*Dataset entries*

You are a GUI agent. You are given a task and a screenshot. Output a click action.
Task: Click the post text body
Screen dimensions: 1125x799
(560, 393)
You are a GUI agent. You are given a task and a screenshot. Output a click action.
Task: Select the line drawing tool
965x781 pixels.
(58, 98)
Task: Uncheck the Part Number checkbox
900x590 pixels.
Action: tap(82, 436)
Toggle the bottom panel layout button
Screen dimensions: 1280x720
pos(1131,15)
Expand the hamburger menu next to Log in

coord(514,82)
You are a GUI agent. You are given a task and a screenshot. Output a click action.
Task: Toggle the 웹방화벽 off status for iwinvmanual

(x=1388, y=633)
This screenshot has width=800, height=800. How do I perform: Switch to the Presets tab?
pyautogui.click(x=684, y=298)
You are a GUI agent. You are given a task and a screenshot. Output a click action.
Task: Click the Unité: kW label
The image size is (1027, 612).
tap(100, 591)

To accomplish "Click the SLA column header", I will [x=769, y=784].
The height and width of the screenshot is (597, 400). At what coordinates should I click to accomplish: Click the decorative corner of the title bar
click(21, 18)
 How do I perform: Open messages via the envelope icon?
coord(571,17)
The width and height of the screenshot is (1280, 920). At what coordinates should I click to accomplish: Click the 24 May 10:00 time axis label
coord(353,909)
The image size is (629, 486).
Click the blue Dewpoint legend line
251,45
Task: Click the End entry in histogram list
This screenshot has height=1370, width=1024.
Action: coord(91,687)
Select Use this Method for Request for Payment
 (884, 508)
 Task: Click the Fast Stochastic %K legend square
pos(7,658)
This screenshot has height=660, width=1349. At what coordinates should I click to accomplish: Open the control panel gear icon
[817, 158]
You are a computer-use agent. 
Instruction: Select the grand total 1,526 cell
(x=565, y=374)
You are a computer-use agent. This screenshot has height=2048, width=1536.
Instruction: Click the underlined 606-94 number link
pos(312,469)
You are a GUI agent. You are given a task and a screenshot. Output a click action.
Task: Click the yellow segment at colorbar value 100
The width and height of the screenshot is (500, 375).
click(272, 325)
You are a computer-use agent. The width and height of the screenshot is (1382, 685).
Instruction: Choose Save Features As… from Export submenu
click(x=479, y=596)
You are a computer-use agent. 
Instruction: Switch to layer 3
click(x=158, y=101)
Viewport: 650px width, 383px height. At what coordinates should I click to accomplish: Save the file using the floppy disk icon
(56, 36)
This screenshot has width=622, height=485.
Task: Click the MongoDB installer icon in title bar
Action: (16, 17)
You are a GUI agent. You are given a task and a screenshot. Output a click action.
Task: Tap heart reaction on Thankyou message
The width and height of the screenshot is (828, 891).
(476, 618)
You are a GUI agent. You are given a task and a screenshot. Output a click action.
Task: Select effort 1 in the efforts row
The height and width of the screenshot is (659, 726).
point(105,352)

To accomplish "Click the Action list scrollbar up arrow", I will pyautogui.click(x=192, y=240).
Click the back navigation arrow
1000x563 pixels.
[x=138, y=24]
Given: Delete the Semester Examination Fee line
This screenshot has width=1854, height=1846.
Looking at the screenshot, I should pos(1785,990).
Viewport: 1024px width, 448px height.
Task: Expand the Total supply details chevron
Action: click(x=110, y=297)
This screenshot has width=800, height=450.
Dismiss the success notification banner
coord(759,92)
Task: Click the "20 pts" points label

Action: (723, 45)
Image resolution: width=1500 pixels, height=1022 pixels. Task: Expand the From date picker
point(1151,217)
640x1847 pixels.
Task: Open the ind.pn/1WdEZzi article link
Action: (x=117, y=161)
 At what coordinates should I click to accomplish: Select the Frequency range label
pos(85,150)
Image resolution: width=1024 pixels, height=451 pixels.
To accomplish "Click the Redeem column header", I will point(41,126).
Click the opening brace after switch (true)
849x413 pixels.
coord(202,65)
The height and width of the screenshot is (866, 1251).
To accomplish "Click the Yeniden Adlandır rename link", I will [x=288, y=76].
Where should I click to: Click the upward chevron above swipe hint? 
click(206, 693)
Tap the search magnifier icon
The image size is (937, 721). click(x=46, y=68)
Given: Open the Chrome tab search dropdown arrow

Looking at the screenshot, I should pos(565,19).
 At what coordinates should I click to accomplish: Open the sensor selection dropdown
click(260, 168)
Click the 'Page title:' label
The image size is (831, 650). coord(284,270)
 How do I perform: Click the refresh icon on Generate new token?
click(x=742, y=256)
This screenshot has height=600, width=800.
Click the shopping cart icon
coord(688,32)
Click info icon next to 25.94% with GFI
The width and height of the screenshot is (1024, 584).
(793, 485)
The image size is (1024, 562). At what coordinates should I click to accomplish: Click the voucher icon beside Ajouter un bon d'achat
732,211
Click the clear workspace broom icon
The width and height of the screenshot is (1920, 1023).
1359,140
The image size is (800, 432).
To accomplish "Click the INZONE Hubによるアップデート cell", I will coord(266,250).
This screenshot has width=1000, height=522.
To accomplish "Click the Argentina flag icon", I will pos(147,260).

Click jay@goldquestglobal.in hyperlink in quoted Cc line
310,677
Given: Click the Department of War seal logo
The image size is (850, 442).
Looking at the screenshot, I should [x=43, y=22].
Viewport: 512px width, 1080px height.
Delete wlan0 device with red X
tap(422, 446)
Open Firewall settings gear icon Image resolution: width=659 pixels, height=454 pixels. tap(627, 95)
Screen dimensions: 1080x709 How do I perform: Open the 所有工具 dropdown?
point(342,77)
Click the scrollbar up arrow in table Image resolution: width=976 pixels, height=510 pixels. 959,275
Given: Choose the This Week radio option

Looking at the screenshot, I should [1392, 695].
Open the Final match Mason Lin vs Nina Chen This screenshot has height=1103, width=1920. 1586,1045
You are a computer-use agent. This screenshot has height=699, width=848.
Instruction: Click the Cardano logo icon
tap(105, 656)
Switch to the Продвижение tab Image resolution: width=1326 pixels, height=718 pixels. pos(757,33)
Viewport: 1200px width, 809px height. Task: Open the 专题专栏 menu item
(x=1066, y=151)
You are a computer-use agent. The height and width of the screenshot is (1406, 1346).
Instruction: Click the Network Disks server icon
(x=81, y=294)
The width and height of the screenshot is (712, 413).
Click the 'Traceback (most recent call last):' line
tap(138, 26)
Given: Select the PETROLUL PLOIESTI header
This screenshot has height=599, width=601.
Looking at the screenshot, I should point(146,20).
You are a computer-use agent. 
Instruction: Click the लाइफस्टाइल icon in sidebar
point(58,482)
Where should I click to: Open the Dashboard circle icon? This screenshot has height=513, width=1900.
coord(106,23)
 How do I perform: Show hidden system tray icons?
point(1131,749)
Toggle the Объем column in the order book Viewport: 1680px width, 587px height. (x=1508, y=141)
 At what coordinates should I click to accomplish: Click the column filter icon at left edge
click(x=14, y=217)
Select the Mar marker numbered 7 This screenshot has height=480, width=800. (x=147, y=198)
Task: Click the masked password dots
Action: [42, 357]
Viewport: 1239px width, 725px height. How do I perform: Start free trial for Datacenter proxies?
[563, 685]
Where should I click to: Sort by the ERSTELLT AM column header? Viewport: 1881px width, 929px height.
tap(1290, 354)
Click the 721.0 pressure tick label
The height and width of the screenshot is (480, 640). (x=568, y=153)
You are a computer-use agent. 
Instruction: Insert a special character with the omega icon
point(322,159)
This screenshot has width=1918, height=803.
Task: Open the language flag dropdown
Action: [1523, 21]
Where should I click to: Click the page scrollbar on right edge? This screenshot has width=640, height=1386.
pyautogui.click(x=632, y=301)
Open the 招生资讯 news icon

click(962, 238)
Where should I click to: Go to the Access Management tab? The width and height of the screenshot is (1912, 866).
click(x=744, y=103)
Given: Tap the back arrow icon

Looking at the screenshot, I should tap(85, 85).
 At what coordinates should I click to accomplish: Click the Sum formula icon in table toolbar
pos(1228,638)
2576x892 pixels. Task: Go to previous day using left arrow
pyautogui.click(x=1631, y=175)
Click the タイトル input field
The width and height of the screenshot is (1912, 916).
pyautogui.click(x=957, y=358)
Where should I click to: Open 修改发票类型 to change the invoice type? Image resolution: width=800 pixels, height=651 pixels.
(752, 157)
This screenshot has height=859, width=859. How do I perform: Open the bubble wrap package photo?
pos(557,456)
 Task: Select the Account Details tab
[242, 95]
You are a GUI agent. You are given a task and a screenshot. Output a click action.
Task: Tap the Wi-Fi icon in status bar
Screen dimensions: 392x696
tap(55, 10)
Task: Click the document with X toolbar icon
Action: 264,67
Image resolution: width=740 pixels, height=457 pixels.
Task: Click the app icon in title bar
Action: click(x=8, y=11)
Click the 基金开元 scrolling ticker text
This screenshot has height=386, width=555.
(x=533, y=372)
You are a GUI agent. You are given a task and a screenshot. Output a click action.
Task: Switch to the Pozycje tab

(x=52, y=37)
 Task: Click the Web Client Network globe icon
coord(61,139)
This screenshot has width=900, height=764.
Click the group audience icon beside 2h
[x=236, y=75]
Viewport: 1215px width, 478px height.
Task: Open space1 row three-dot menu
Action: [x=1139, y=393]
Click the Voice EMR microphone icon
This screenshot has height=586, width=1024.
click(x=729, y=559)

*EXERCISE DETAILS*
Whenever the string "text" turns up in a line of the data, copy that line.

*OUTPUT FOR THIS EXERCISE*
Task: Click the post text body
Click the 基金开元 scrolling ticker text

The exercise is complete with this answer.